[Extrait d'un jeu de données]
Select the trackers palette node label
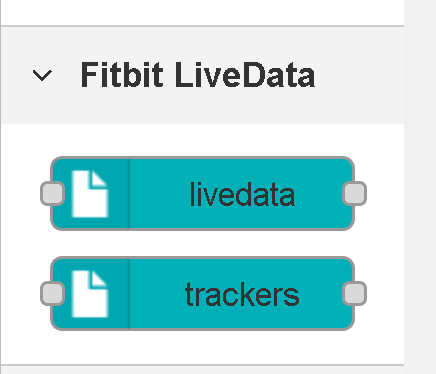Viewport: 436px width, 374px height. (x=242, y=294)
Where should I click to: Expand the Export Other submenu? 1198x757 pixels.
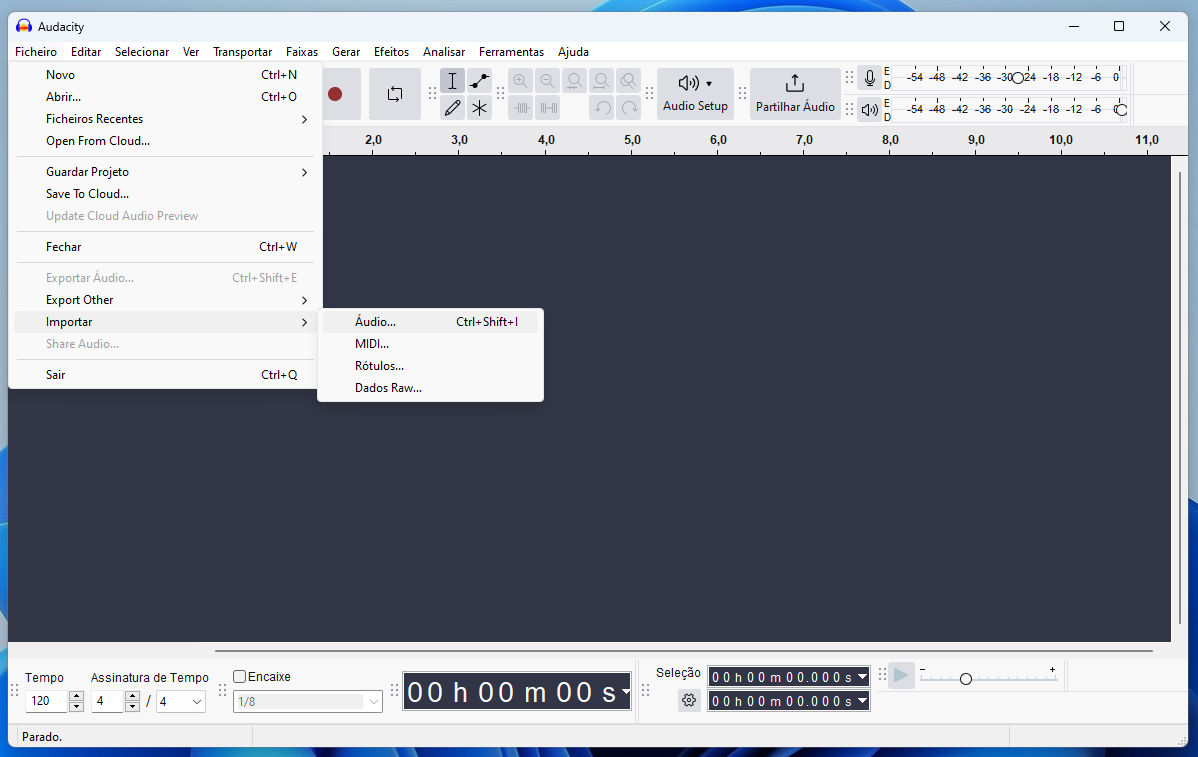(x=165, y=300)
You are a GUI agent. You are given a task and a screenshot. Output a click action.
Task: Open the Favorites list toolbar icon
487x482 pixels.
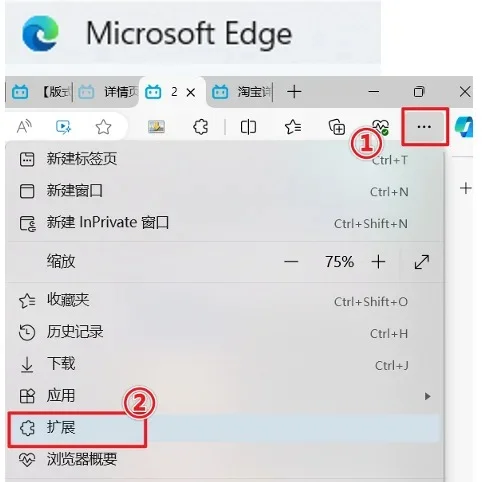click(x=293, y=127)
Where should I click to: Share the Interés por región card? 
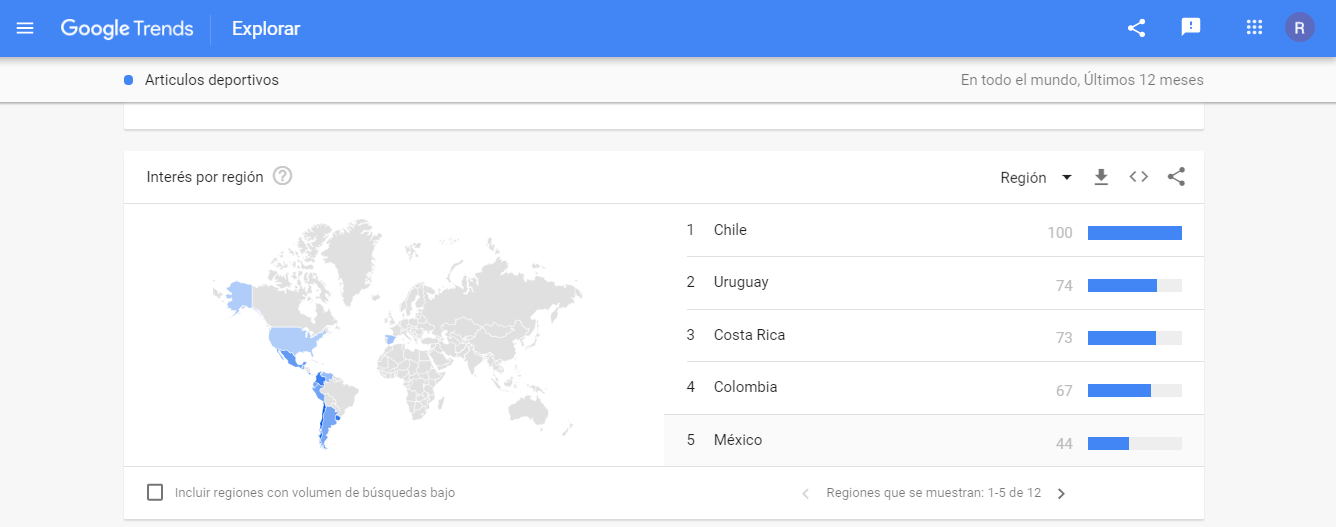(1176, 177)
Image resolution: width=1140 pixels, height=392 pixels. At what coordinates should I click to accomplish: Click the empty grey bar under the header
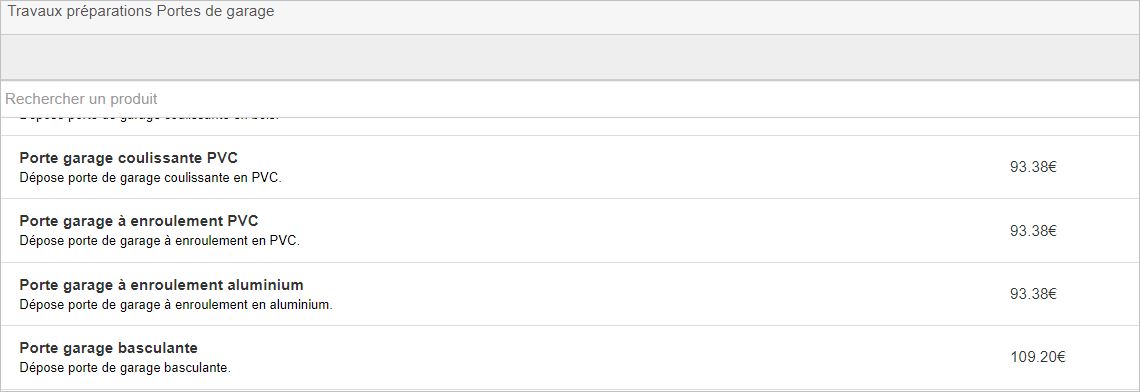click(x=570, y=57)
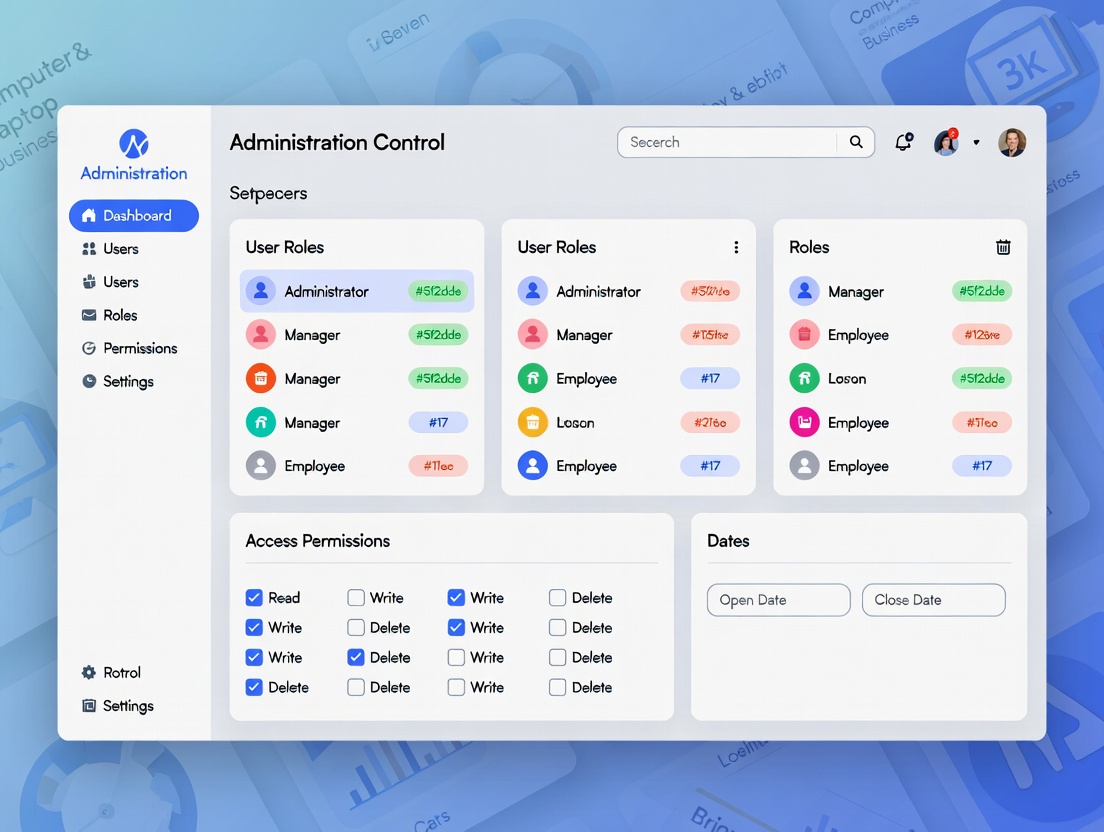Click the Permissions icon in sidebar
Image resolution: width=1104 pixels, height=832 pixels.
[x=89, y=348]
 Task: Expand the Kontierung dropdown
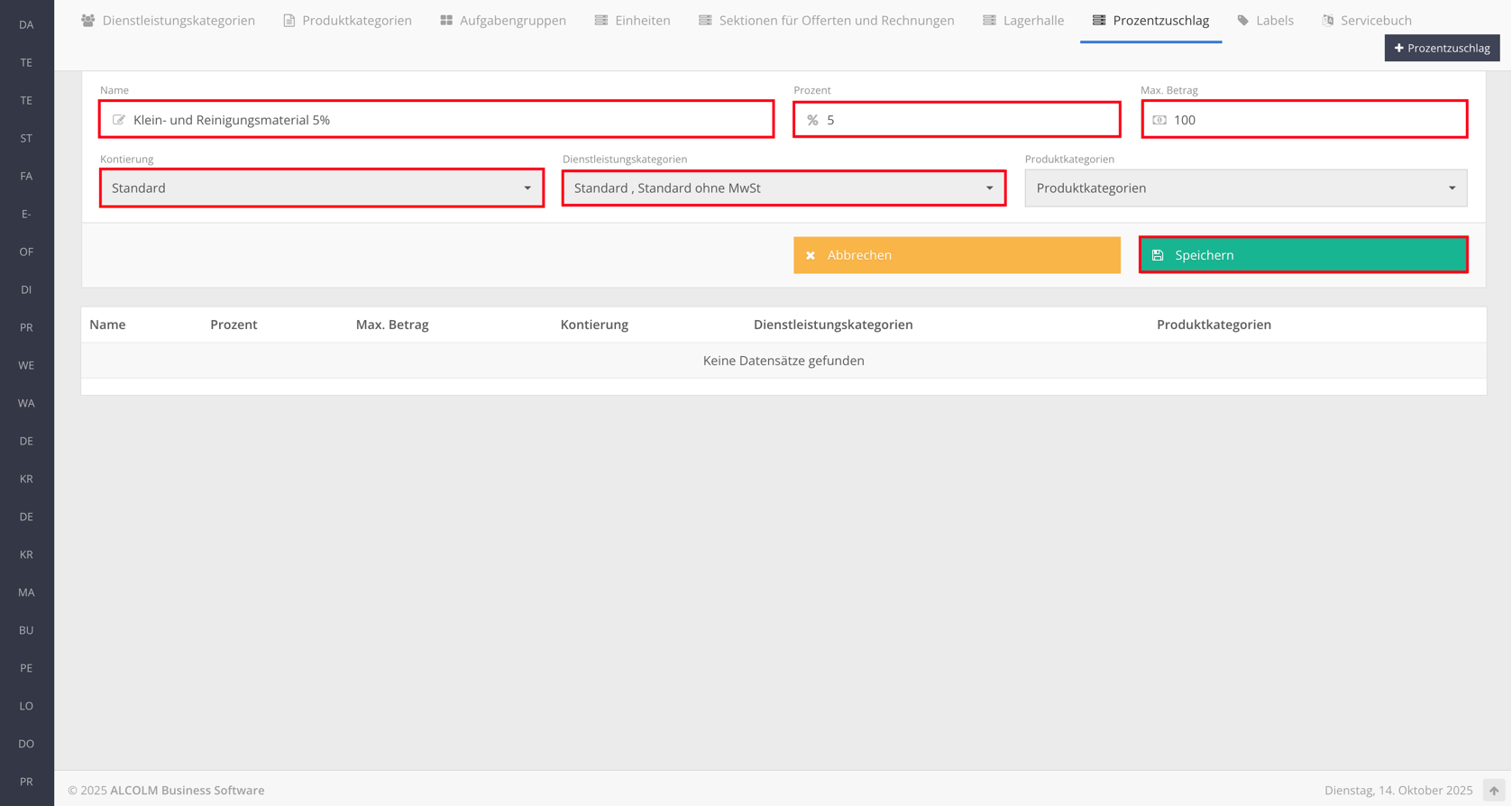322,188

# TÂCHE COURTE:
Modifiez le matériel ci-dessus en remplaçant « Where should I click to » par « What should I click to » partout où l'expression figure, sans rien changer d'autre. Reproduisez-le sans les images.

# RÉSULTAT CI-DESSOUS:
Select the trackers palette node label
Viewport: 436px width, 374px height. (x=242, y=294)
What should I click to: Expand the Export Other submenu? 1198x757 pixels.
(x=165, y=300)
You are a GUI agent. You are given a task and a screenshot. Output a click action.
Task: Open the Favorites list toolbar icon
487x482 pixels.
click(x=293, y=127)
What should I click to: Share the Interés por región card? 
(1176, 177)
Image resolution: width=1140 pixels, height=392 pixels. At what coordinates should I click to accomplish: Click the empty grey bar under the header
click(x=570, y=57)
Click the Permissions icon in sidebar
Image resolution: width=1104 pixels, height=832 pixels.
[x=89, y=348]
 Task: Expand the Kontierung dropdown
322,188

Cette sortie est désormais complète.